The respondents also contend that the issuance of a security without a permit constitutes constructive fraud within the meaning of section 1573 of the Civil Code which defines it as: “ . . . any breach of duty which, without an actually fraudulent intent, gains an advantage to the person in fault, or anyone claiming under him, by misleading another to his prejudice, or to the prejudice of anyone claiming under him ’ ’. However, this section states the rule applicable in confidential relations. It has never been applied to fix liability for the breach of a statutory duty except that of a fiduciary, and in the early case of Feeney v. Howard, 79 Cal. 525 [21 Pac. 984, 12 Am. St. Rep. 162, 4 L. R. A. 826], this court held that it is essential to the operation of the principle of constructive fraud that there be a fiduciary relation. “It is one of the facts constituting the fraud,” said the court in that case. This is in accord with fundamental principles. “To constitute positive or actual fraud there must be such fraud as affects the conscience, that is, there must be an intentional deception. Constructive fraud, on the other hand, is presumed from the relation of the parties to a transaction, or the circumstances under which it takes place. . . . Constructive fraud often exists where the parties to a contract have a special confidential or fiduciary relation, which affords the power and means to one to take undue advantage of, or exercise undue influence over, the other.” (12 R. C. L. 230, 231, 232.)

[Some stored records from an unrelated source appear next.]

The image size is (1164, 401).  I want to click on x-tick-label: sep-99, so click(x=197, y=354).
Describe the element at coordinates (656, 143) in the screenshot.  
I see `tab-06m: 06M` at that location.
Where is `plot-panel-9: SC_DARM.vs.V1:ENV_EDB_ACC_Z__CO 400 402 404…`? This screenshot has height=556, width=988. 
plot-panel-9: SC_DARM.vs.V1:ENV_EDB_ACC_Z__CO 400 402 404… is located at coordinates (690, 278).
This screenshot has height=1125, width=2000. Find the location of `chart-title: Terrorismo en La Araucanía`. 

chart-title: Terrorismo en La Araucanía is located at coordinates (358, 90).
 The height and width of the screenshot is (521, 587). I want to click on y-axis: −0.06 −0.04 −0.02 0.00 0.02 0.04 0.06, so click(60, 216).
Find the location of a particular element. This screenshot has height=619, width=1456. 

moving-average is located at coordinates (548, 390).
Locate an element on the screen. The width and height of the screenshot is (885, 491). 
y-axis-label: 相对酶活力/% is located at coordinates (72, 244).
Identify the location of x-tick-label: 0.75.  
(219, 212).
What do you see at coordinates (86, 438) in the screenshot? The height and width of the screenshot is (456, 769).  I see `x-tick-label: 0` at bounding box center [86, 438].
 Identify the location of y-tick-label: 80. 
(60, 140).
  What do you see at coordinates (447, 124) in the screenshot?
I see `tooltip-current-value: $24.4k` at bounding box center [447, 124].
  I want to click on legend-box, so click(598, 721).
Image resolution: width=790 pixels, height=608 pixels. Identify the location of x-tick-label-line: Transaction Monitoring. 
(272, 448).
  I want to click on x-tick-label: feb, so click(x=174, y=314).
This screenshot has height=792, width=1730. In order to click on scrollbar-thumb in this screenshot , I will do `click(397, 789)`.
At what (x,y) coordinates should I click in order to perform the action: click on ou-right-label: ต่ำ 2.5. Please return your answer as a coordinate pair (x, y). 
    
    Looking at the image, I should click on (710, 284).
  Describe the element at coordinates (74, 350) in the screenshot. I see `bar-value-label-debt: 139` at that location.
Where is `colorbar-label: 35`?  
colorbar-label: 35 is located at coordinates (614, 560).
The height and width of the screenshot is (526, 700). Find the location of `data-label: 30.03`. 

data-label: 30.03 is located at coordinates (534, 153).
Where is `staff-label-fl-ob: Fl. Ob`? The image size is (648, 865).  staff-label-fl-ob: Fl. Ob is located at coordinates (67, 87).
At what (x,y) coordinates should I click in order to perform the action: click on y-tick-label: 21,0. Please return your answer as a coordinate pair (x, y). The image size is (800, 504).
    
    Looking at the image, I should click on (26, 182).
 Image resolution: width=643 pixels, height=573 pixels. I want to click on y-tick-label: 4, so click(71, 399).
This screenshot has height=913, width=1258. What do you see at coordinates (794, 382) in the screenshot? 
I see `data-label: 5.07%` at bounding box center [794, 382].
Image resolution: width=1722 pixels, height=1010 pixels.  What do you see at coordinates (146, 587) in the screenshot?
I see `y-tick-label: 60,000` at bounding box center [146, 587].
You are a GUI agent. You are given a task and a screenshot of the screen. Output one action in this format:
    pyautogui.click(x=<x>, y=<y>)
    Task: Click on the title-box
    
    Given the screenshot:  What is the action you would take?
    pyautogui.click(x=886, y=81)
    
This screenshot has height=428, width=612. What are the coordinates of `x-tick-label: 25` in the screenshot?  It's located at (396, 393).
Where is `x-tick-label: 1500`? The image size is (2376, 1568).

Upon a full consideration of the applicable principles of law, it is clear that a person who sells a security impliedly represents that a permit therefor has been secured when one is required by the Corporate Securities Act for such a sale. If this implied representation is false, then it is a negligent misrepresentation which is an actionable fraud, and the buyer’s right of action does not accrue until he discovers its falsity unless the seller acted upon information sufficient to justify a reasonable man in concluding that no permit was required. In that event there has been a breach of warranty, but no fraud, and the buyer's cause of action accrues at the date of the sale.

Because of the representations made by Bayly Brothers, Inc., which amounted to fraud, the plaintiffs are entitled to recover from it the amount paid for the beneficial interest in the trust with interest thereon from the date of payment. The evidence shows that the false representations were made by J. W. Dunham, the executive vice-president of the corporation, and it does not appear that either Harold Bayly or Boy D. Bayly participated in or were aware of the fraud which induced the plaintiffs to buy their certificates. Hence on the present record the two Bayly brothers cannot be held individually liable, but the judgment against the corporation must stand with interest on the amounts paid by the plaintiffs from the dates of such payments.

The judgment against Bayly Brothers, Inc., is modified by allowing interest at the rate of 7 per cent per annum on the sum of $2,500 from October 31, 1925, and on the sum of $22,500 from December 12, 1925, and as so modified it is affirmed; the judgment as against all other defendants is reversed; the appeal from the order denying the motion of the plaintiffs to set aside and vacate the judgment and to render another and different judgment is dismissed for the reason that the relief sought thereby has been granted in part and denied in part by the determination of the appeal from the judgment; the appeal from the order denying a similar motion made on behalf of Harold Bayly and Boy D. Bayly is dismissed for the reason that the questions presented by it have also been decided upon the appeal from the judgment. The plaintiffs will recover costs on appeal as against Bayly Brothers, Inc. The defendants Edwards & Wildey Company, Suburban Estates, Inc., and California Trust Company, will recover costs on appeal as against the plaintiffs. Harold Bayly and Boy D. Bayly will not recover any costs on appeal.

Houser, J., deeming himself disqualified, did not participate in the foregoing opinion.

Behearing denied. Langdon, J., voted for a rehearing.